You have to decide to start when you know you can form those healthy habits. You have to accept it will take time. It will take work. It will require patience.
And it will require putting all the pieces together. Exercise or dietary changes alone will achieve some results but learning how to combine activity with the appropriate fuel and hydration will truly change your life. It changed mine.
I’m a little more than a year into this journey to better health. The support I have from my husband, my friends, my family, this amazing community, blows my mind. I could not have accomplished any of it without that support. Something Steve Murray, pastor of Real Life Church, has told me is that people are attracted to a vision. If you have a vision, one that is positive, conversations will revolve around it and support will flock to it. That is what I found in my journey to become a runner.

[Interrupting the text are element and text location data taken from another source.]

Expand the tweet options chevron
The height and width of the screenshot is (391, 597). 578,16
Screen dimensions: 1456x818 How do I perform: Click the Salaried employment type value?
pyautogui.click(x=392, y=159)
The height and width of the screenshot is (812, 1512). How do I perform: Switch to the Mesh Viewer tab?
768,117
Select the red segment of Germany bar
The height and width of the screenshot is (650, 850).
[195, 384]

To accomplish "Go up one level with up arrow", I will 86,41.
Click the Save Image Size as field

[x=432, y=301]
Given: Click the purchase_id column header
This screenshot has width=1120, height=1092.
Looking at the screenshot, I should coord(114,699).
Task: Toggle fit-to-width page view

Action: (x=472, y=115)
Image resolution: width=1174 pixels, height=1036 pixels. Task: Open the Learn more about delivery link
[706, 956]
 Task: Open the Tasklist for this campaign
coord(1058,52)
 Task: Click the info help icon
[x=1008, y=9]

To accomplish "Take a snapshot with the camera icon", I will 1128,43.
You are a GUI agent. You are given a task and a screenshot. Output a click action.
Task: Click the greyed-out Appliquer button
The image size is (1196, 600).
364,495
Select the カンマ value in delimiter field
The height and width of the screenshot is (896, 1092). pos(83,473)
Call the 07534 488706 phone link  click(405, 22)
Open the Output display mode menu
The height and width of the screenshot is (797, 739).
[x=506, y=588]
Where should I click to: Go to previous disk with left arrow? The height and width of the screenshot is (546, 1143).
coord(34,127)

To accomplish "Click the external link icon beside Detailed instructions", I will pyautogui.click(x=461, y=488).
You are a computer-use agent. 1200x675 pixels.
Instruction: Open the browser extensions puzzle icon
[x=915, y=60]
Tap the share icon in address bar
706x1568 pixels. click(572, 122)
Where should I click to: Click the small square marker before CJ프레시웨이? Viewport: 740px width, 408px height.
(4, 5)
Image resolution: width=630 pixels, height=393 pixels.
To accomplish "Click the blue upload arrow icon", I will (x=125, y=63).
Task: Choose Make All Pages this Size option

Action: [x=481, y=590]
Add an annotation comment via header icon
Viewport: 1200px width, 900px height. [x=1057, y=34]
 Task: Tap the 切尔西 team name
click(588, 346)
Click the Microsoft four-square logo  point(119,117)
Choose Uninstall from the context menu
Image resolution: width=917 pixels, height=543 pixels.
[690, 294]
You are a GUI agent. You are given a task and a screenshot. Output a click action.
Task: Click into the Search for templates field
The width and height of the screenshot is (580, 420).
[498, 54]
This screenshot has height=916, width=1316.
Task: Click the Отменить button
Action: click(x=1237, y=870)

I just ran the Torchlight 8K July 27 with my friend Ilyse. I will run the Bra Dash 5K this year. I will run my first 10K Oct. 6 and a couple more after that then I will begin my half marathon training in December — ooh, it occurs to me that eating during the holidays will be a bit more pleasant! — and possibly run my first half marathon in early March.
My goal is to get to a size eight. For years I was between a size 18 and 20. As I write this I am a size 12. I won’t weigh what I did when I graduated from high school but I will be able to fit into clothes from that period of my life. When I can wear my prom dress I will take a photo and post it to Facebook.
In the years since I was diagnosed I always wondered how other type 2 diabetics were able to manage their health through diet and exercise. I thought I was just going to always take medications and always be heavy. Then I started walking which led to running which led to this domino effect of change. Never again will I be the diabetic who doesn’t take care of herself. I may have weak moments or tough days, but, all those collective bad habits are gone. I’m a type 2 diabetic who is in the best health and shape of her life. And it will only get better.